Wer konnte, flüchtete aufs Dach. Ein Zeuge: «Wir haben viele enorm laute Schüsse gehört. Es dauerte eine Ewigkeit, bis die Männer in ein Auto stiegen.» Auf ihrer Flucht Richtung Norden rammten sie einen Polizisten, der verletzt auf dem Boden liegen blieb. Das genügte den Terroristen nicht: Sie stiegen aus und erschossen den Mann kaltblütig. Mehrmals wechselten die Verbrecher ihr Fluchtauto. Bis Redaktionsschluss waren sie noch immer flüchtig.
Die Fahnen in Frankreich stehen auf halbmast. In vielen Städten gingen gestern Abend Menschen spontan auf die Strasse. Auch in der Schweiz. Die Welt teilt das Leid Frankreichs und verurteilt den Anschlag. So sagte der britische Premier David Cameron: «Die Morde in Paris sind ekelerregend.» US-Präsident Barack Obama will den französischen Behörden «jede benötigte Unterstützung» zukommen lassen, um die Verantwortlichen für die «abscheuliche Attacke» zur Rechenschaft zu ziehen.
Auch islamische Länder wie Ägypten und Saudi-Arabien sprachen von einem «feigen Terrorakt». Die Schweizer Bundespräsidentin Simonetta Sommaruga sagte: «Die Schweiz verurteilt das Attentat in Paris aufs Schärfste und spricht Frankreich ihr Beileid aus.»
Präsident François Hollande kündigte Härte gegen die Täter an: «Wir werden die Angreifer so lange jagen wie nötig und sie bestrafen.»
Die Regierung rief für Paris die höchste Terror-Warnstufe aus. Für Mediengebäude, grosse Warenhäuser, Kirchen und den öffentlichen Nahverkehr wurde der Schutz verstärkt. Bertrand Mouscardès, Sportlehrer an der International School of Paris, sagte
zu BLICK: «An den Pariser Schulen wurden alle Ausflüge der nächsten Tage abgesagt. Auch Sportunterricht darf nicht im Freien stattfinden.»

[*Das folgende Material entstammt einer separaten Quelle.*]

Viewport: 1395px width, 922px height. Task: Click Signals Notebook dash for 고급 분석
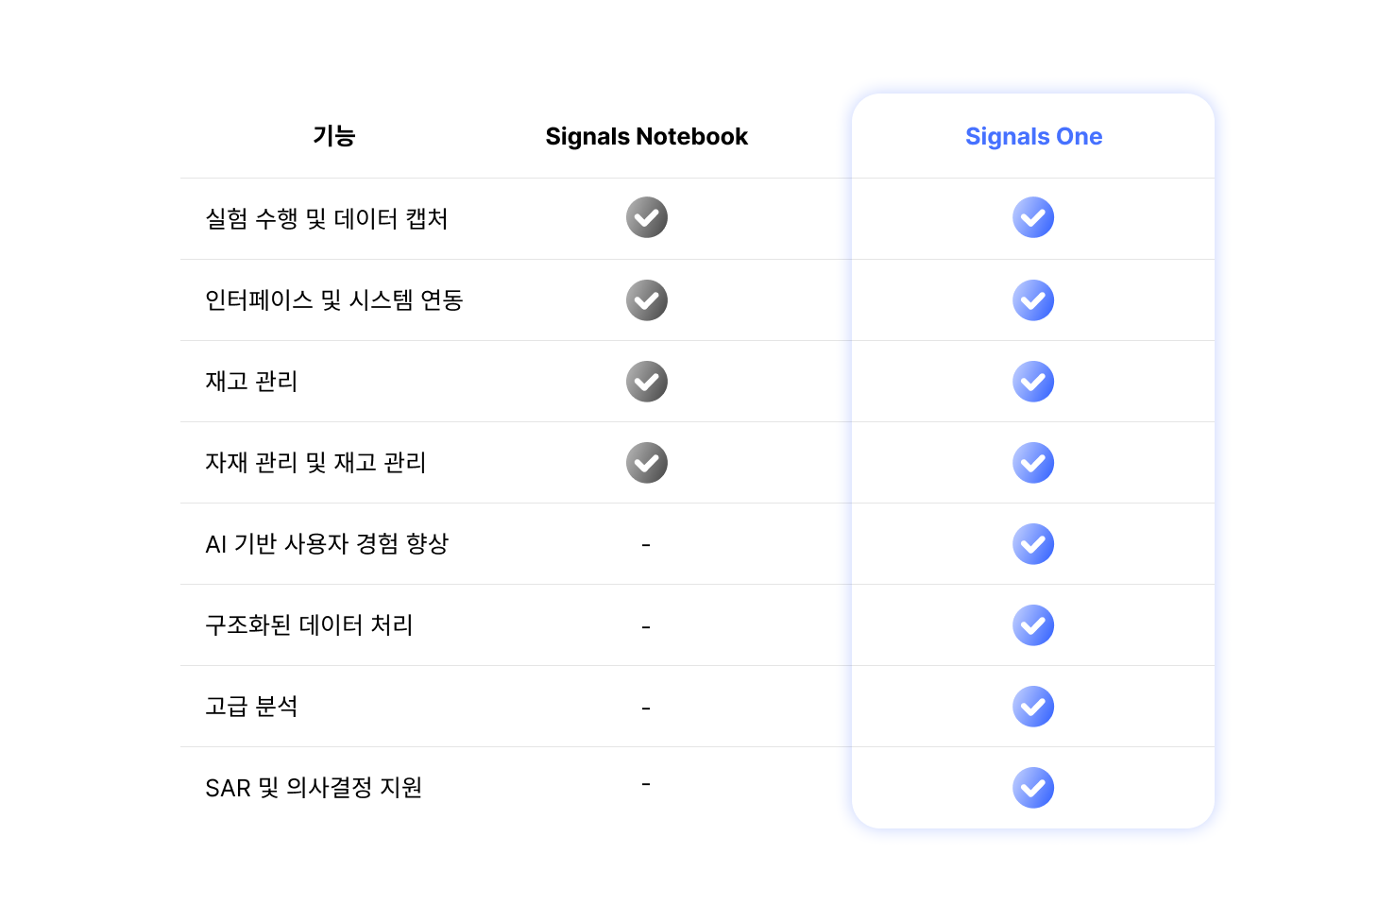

Islamkritische Medienschaffende wurden wiederholt Ziel von Drohungen und Anschlägen. Auch in der Schweiz: Der Satiriker Andreas Thiel holte Ende November in der «Weltwoche» zu einem Rundumschlag gegen den Koran aus und wurde darauf mit Morddrohungen eingedeckt. Das Redaktionsgebäude der «Weltwoche» in Zürich musste von Sicherheitsleuten bewacht werden, und Hacker legten vorübergehend die Internet-Seite der Zeitschrift lahm.